(WORK TASK): Show every line below where "Bird" can be found.

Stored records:
* * * * *

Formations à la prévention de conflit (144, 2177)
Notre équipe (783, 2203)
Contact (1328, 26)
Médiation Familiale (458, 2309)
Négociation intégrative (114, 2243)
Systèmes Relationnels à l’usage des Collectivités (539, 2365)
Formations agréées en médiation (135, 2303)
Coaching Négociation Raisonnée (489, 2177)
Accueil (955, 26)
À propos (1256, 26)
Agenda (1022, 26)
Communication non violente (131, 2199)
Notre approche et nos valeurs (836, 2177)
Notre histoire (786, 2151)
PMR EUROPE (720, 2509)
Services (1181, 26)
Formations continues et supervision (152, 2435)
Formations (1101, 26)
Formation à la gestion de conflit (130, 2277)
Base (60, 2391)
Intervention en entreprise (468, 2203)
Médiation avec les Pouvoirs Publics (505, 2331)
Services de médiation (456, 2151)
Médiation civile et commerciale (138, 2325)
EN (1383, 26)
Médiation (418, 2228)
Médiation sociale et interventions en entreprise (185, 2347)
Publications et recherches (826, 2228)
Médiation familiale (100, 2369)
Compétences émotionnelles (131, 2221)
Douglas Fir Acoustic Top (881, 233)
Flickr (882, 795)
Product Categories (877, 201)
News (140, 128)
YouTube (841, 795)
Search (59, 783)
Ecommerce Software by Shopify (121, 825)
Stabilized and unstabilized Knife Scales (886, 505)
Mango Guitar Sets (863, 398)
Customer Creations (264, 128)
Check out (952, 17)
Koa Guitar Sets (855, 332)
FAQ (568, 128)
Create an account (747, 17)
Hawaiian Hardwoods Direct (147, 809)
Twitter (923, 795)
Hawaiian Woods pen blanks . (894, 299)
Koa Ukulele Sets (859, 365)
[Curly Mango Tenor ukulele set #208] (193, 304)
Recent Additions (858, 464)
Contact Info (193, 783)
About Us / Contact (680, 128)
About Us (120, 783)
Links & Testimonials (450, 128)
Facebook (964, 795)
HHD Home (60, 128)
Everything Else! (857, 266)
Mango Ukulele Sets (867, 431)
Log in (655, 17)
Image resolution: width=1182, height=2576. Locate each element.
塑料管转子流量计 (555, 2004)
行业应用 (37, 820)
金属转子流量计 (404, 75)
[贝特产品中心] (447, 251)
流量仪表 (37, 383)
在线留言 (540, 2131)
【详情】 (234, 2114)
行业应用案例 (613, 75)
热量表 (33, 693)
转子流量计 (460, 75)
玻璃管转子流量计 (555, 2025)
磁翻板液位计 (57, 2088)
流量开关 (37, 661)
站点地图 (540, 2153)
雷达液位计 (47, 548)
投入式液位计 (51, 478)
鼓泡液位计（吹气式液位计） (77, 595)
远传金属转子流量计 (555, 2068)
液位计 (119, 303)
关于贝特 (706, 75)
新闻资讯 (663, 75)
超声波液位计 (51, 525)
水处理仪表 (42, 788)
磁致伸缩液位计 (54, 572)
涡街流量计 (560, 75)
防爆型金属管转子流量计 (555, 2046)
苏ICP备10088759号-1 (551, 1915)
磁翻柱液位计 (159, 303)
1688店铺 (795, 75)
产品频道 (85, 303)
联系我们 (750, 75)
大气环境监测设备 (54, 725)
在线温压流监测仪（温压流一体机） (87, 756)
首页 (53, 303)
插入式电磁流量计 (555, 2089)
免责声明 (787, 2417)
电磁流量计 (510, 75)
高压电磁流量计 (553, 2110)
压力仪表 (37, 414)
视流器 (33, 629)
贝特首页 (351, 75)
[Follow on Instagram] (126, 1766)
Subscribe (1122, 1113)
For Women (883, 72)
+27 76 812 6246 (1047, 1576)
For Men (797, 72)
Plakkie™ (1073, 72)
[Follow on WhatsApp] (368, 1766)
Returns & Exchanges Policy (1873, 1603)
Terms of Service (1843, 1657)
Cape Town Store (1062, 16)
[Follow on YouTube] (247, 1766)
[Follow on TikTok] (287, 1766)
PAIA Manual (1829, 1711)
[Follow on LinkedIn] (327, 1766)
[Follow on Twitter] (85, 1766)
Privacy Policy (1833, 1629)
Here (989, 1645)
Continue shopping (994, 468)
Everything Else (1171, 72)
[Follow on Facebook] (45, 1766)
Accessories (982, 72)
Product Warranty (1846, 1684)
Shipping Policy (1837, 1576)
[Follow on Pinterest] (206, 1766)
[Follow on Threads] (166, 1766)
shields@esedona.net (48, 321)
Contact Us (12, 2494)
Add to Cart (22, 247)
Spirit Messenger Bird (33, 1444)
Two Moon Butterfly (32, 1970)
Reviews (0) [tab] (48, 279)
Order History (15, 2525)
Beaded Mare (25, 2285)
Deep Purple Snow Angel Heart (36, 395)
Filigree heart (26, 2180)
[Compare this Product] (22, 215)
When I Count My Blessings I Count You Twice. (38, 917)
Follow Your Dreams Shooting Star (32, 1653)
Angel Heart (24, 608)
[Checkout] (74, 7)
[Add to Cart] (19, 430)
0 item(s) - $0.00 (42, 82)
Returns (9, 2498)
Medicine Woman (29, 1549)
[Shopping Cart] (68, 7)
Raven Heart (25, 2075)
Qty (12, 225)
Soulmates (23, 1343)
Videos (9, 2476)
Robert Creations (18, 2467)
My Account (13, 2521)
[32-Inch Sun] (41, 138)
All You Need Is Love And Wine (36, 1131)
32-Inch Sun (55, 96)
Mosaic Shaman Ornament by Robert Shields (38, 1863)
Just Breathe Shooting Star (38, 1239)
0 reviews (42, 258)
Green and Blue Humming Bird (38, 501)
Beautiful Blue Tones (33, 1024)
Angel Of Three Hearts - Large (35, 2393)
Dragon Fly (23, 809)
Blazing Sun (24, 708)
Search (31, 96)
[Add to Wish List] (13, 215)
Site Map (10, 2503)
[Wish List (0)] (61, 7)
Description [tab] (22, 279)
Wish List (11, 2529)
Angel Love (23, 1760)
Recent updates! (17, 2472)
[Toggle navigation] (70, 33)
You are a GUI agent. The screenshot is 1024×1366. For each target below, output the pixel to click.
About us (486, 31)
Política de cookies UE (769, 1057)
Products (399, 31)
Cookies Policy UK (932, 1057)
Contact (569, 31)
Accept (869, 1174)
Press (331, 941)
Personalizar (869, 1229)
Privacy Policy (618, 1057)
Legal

* * * * *

(WRITTEN SOLUTION):
Spirit Messenger Bird (33, 1444)
Green and Blue Humming Bird (38, 501)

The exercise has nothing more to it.